Rewrite the listing from the line containing "has width=672, height=480." through the end of the listing, replacing "screenshot" with "image" and keeping everything else the same. Leave the pictures out.

* Data shown
::::

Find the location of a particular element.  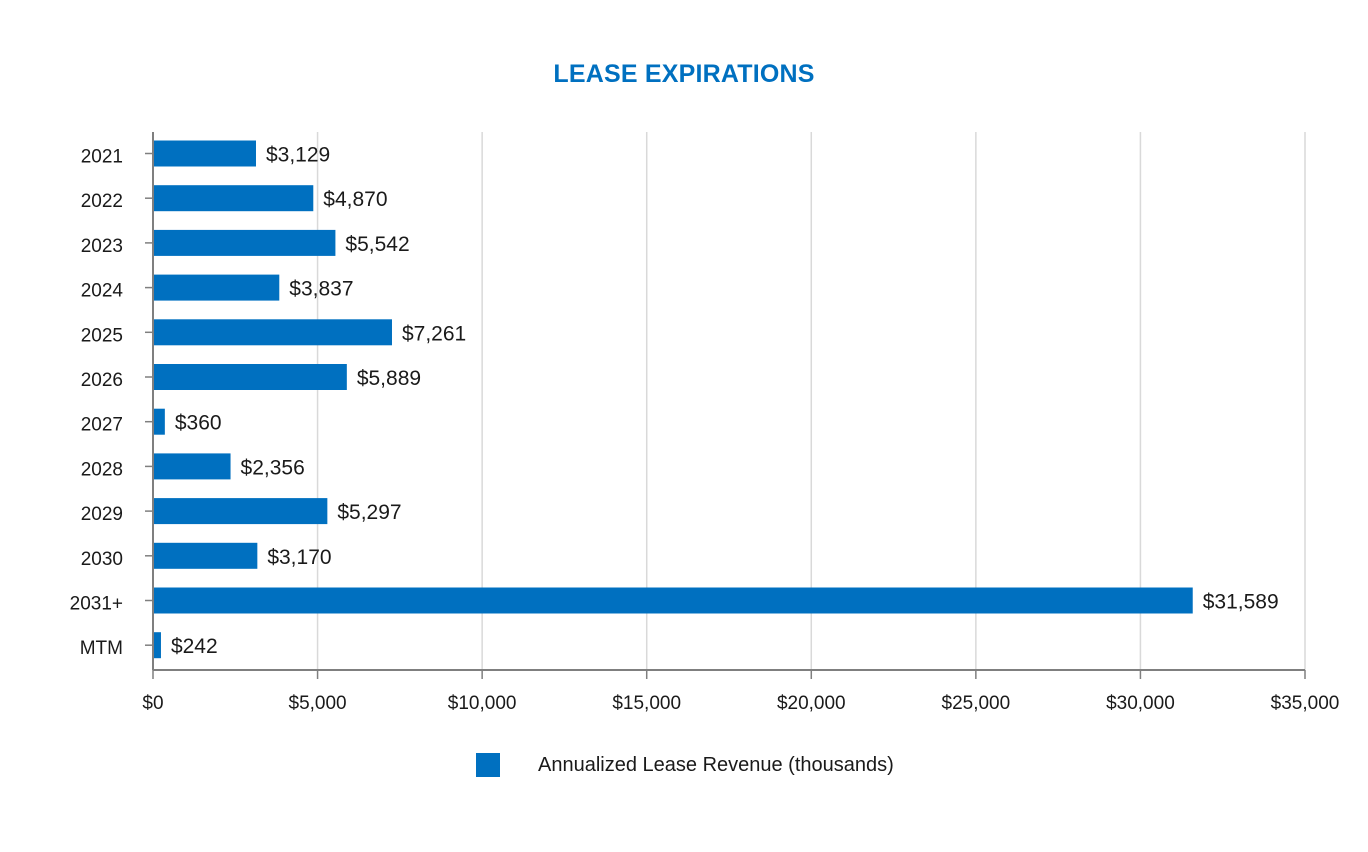

data-label: $360 is located at coordinates (198, 424).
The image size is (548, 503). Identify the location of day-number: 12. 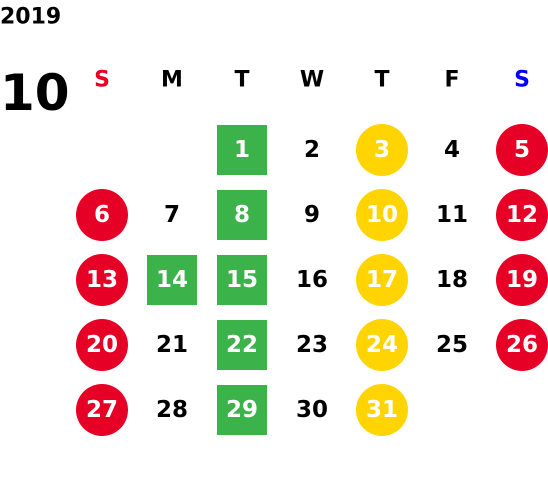
(522, 215).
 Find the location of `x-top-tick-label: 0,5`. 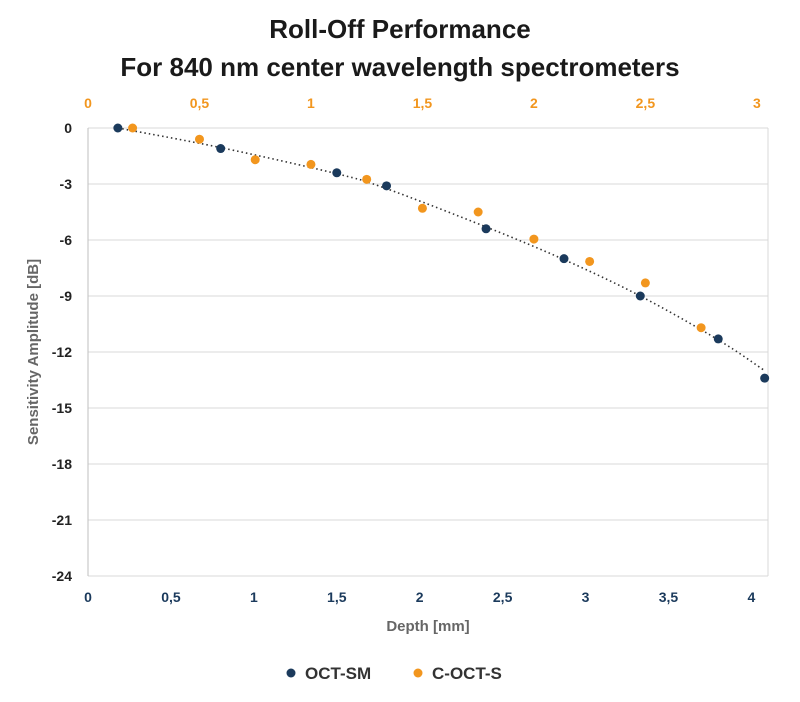

x-top-tick-label: 0,5 is located at coordinates (200, 103).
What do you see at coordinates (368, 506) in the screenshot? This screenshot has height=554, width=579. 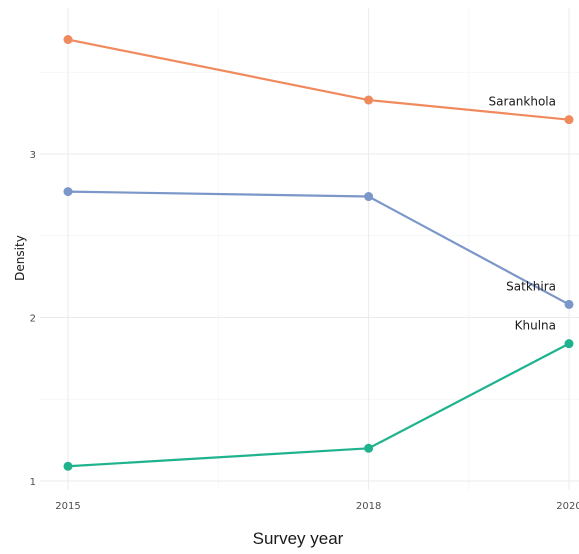 I see `x-tick-label: 2018` at bounding box center [368, 506].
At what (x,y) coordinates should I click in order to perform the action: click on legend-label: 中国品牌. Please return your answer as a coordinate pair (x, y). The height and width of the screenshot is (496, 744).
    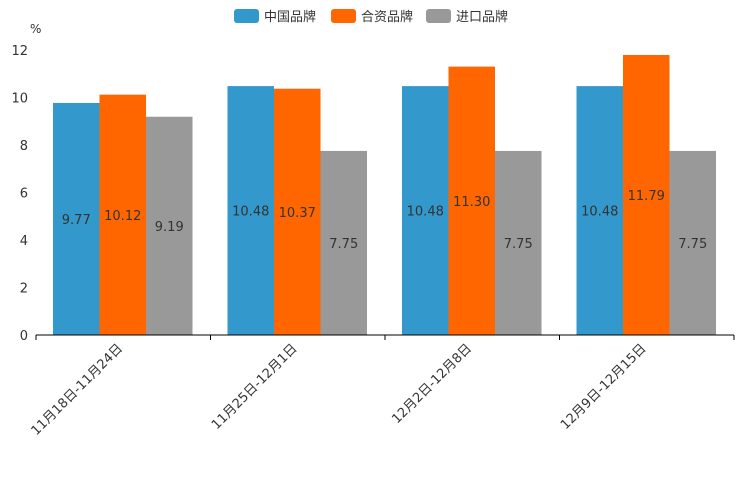
    Looking at the image, I should click on (290, 17).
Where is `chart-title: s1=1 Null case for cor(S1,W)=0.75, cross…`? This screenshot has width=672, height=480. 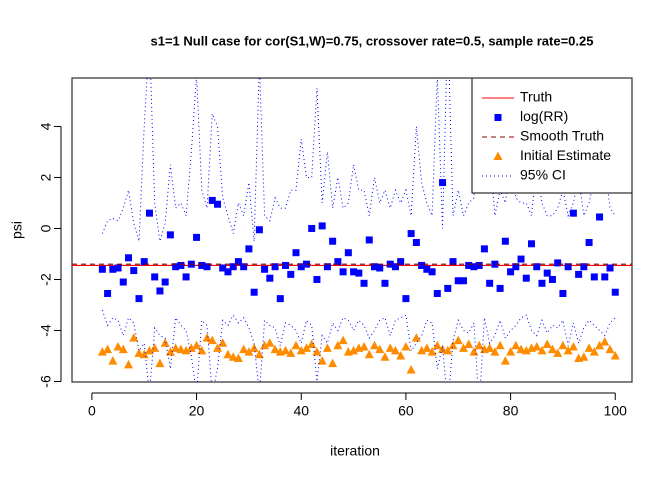
chart-title: s1=1 Null case for cor(S1,W)=0.75, cross… is located at coordinates (372, 40).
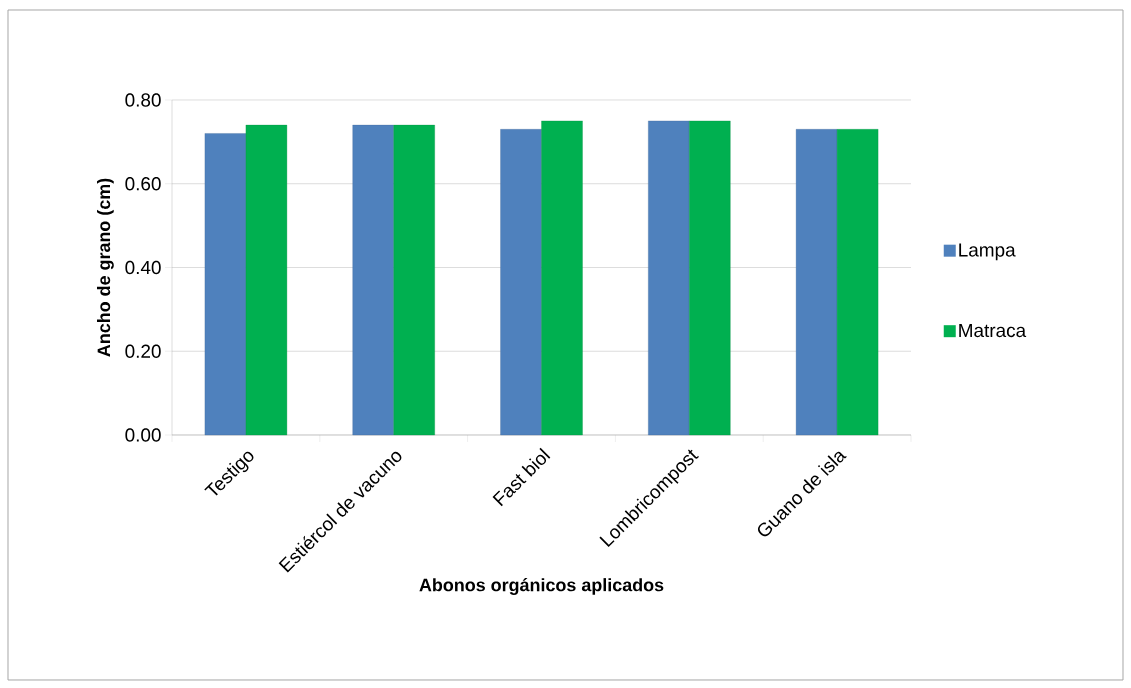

::::

* Output of the task
Where is `chart-title: s1=1 Null case for cor(S1,W)=0.75, cross…`? This image has width=672, height=480. 
chart-title: s1=1 Null case for cor(S1,W)=0.75, cross… is located at coordinates (372, 40).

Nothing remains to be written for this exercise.